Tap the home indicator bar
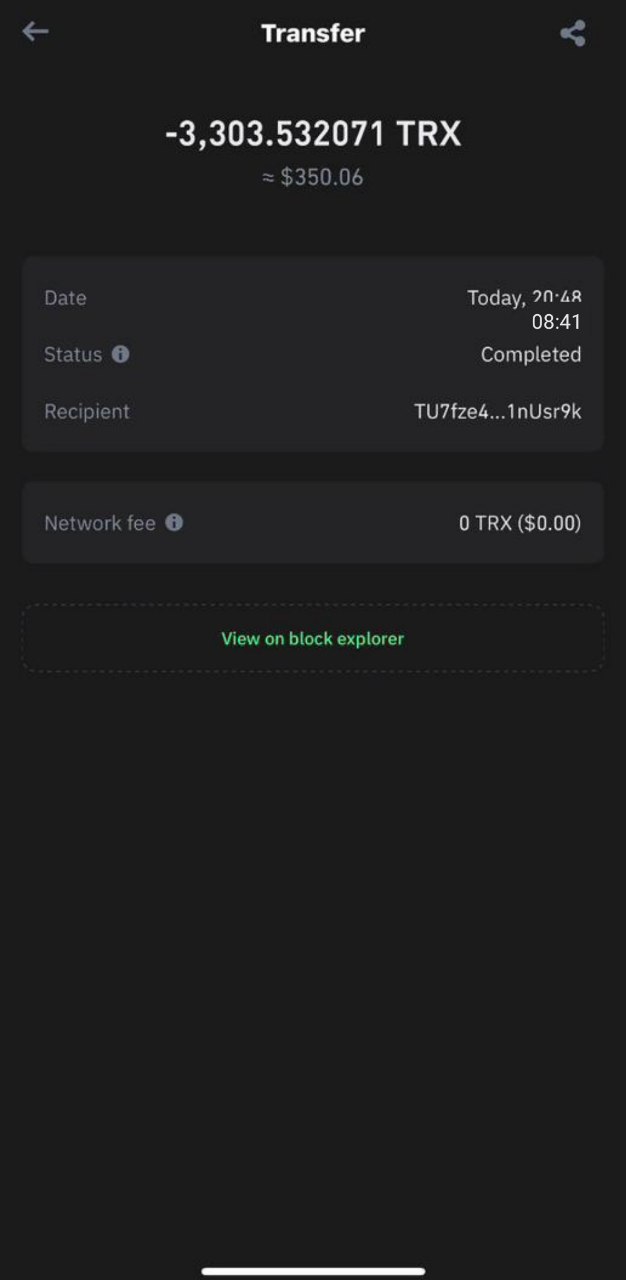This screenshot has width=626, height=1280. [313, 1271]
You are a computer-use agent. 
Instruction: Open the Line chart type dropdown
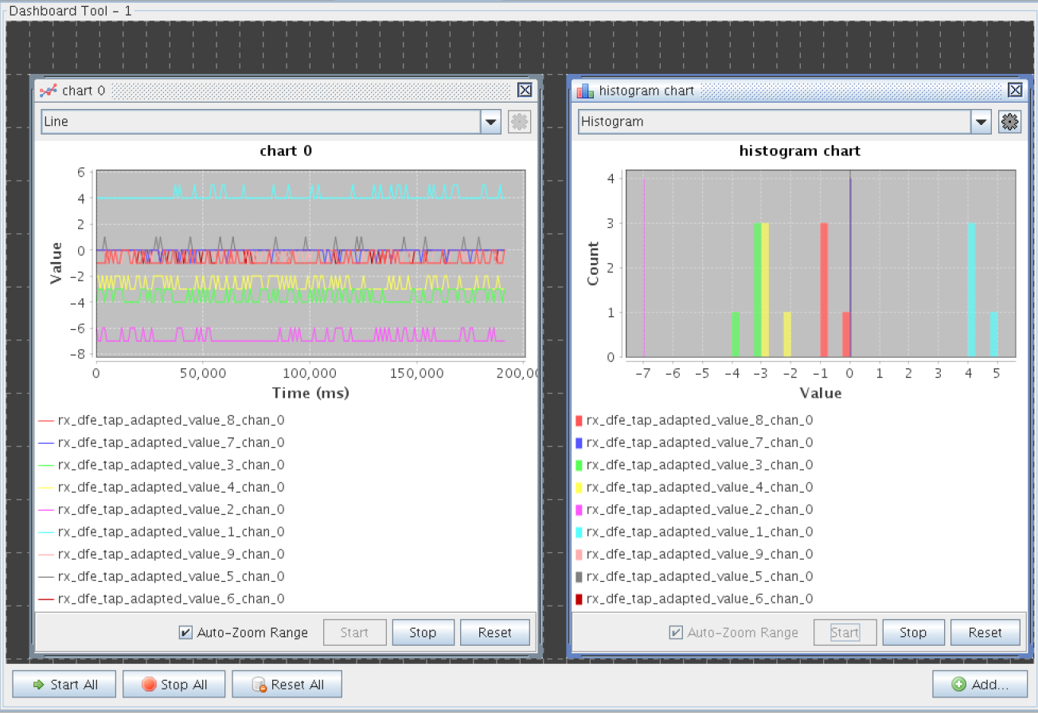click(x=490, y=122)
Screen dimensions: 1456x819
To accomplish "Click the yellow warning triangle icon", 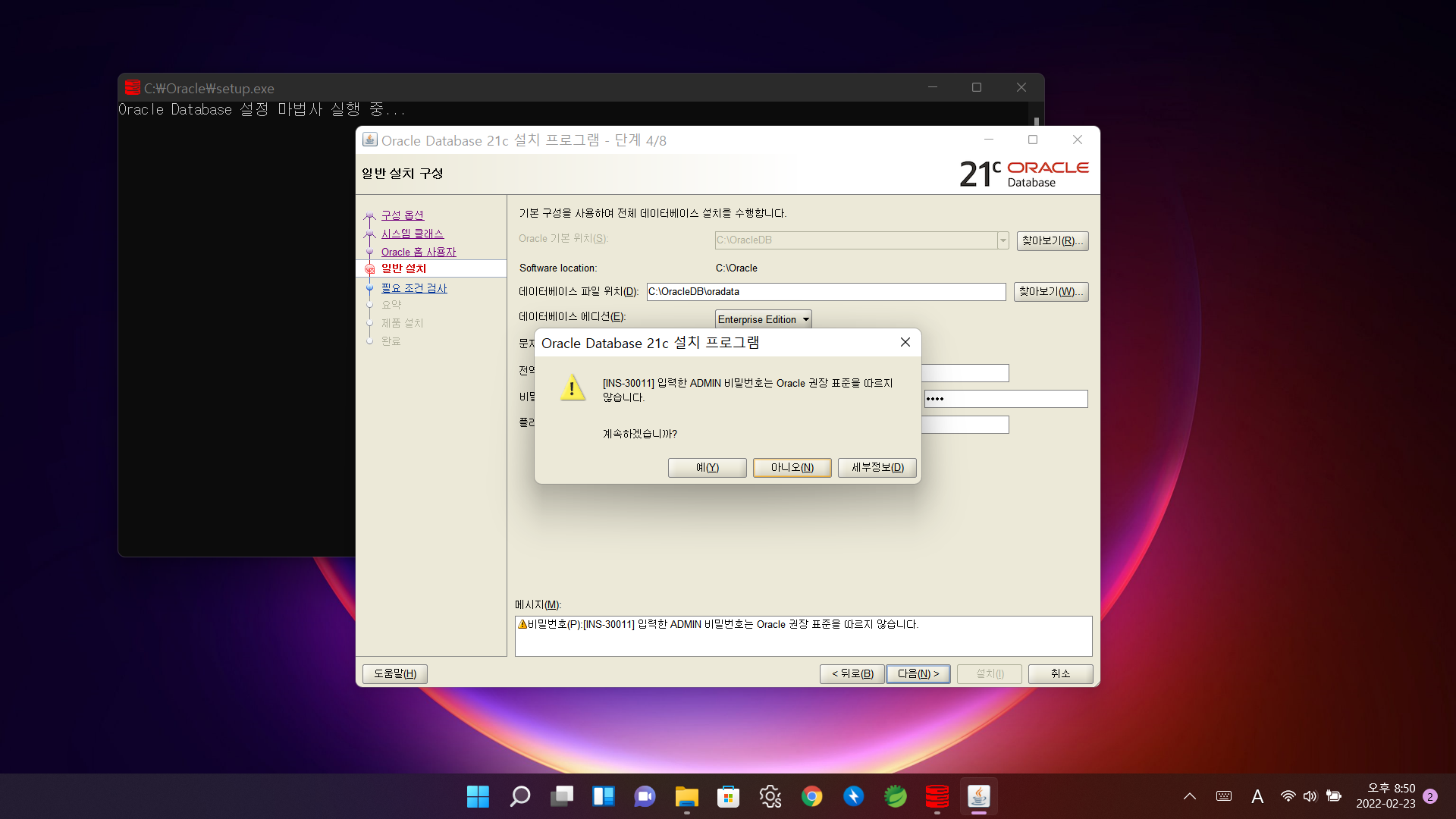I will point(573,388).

AIM -
Write out the records word for word, from the start through the line that contains "click(x=490, y=122)", and leave the pictures out.

RESULT FOR THIS EXERCISE -
Tap the home indicator bar
This screenshot has width=626, height=1280. [313, 1271]
You are a computer-use agent. 
Instruction: Open the Line chart type dropdown
click(x=490, y=122)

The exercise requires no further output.